A tweet from the Twitter handle #PresidentoftheRepublicofKenya boldly confirmed that the African Union's January Heads of State Summit ended with a resolution that the AU would develop a roadmap to begin withdrawal from the International Criminal Court.
The Jubilants on Twitter were triumphant.
Everybody else was either concerned or perplexed. The concern evidenced by, for example, an editorial in Daily Nation noting that withdrawal in lieu of a working alternative would be reprehensible. The confusion evidenced by all who'd been present at the summit who could recall nothing of that nature having even been proposed.
As it turns out, the tweet slightly... shall we say... overstated the case.
Matters relating to the AU/ICC relationship fall under and are reported by the Commission on the Implementation of Decisions of the ICC. The commission had submitted, as usual, a report for the summit's consideration that included updates on the activities of the Open-Ended Committee of Foreign Ministers tasked with all the lobbying in capitals around African positions on the ICC; the committee's meetings with the United Nations Security Council, various member states and regional groupings, and so on.
Accompanying the report were draft resolutions. Nothing terribly earth-shattering. Reiteration of the summit's previous decision that the AU push for deferral by the UNSC of the cases against Sudanese President Omar al-Bashir and the Kenyan vice-president on security grounds. A new comment on the supposed lack of "wisdom" of the pursuit of the case against the latter. A decision that the committee be expanded and continue to meet with the UNSC. And finally, a call for all AU member states to sign onto and ratify the amendment to the Protocol establishing the African Court that gave it criminal jurisdiction.
That was it. Not even a whiff of withdrawal from the ICC. On the contrary, more engagement to resolve the issues that the AU states are upset about.
What the Kenyans seems to have done is moved a last-minute recommendation from the floor of the summit for the Open-Ended Committee to also consider a roadmap for withdrawal. There was no vote to that effect. Neither was there a resolution.
Ah, said all those who'd been perplexed by the tweet and the media pick-up that followed. As stated above, a slight... shall we say ... overstatement of the case.
If there ever were an AU resolution that all its member states who are also signatory to the Rome Statute should withdraw from it, it would not be that easy to do at the national level. Domesticating laws, associated policies and institutions would also have to be undone. Domestically, the appetite for justice for international crimes is high.

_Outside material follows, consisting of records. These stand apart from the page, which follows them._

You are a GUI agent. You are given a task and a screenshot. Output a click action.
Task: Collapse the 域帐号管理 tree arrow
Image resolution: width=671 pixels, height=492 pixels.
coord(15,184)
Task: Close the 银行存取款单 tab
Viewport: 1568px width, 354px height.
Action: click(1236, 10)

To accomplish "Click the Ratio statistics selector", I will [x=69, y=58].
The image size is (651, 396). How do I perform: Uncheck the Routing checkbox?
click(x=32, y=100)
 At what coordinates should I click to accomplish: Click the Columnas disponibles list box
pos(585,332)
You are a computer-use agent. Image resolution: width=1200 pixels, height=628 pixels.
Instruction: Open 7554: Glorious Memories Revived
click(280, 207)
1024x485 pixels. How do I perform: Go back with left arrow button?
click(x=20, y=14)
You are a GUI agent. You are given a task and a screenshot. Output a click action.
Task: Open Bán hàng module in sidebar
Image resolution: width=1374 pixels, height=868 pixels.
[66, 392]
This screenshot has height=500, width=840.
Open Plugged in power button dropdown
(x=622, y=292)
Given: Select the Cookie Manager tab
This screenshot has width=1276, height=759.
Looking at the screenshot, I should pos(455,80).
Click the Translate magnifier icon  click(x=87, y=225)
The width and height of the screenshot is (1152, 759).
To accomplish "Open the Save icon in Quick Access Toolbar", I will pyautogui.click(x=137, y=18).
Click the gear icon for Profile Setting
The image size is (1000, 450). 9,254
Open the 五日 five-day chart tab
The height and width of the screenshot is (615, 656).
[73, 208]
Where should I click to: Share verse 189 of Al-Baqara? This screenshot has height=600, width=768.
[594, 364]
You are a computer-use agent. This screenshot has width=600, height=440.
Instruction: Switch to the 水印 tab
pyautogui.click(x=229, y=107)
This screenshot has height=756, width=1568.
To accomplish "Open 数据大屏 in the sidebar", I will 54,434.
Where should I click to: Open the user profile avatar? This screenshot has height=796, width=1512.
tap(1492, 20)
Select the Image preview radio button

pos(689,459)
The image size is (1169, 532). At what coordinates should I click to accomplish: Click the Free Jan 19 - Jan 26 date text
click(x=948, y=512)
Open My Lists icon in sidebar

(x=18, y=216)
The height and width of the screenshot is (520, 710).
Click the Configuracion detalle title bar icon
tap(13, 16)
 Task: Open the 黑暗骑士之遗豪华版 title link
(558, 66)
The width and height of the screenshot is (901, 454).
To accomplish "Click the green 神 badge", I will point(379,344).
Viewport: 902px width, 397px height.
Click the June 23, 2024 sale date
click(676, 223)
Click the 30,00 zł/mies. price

Indeed, the gallery being played to was not really in Addis Ababa. It was here. Specifically in the Rift Valley. It was a signal that the executive is still doing for the vice-president what it did for the president. It was a signal of continued Jubilant solidarity. No more. No less.
L. Muthoni Wanyeki is Amnesty International's regional director for East Africa, covering East Africa, the Horn and the Great Lakes.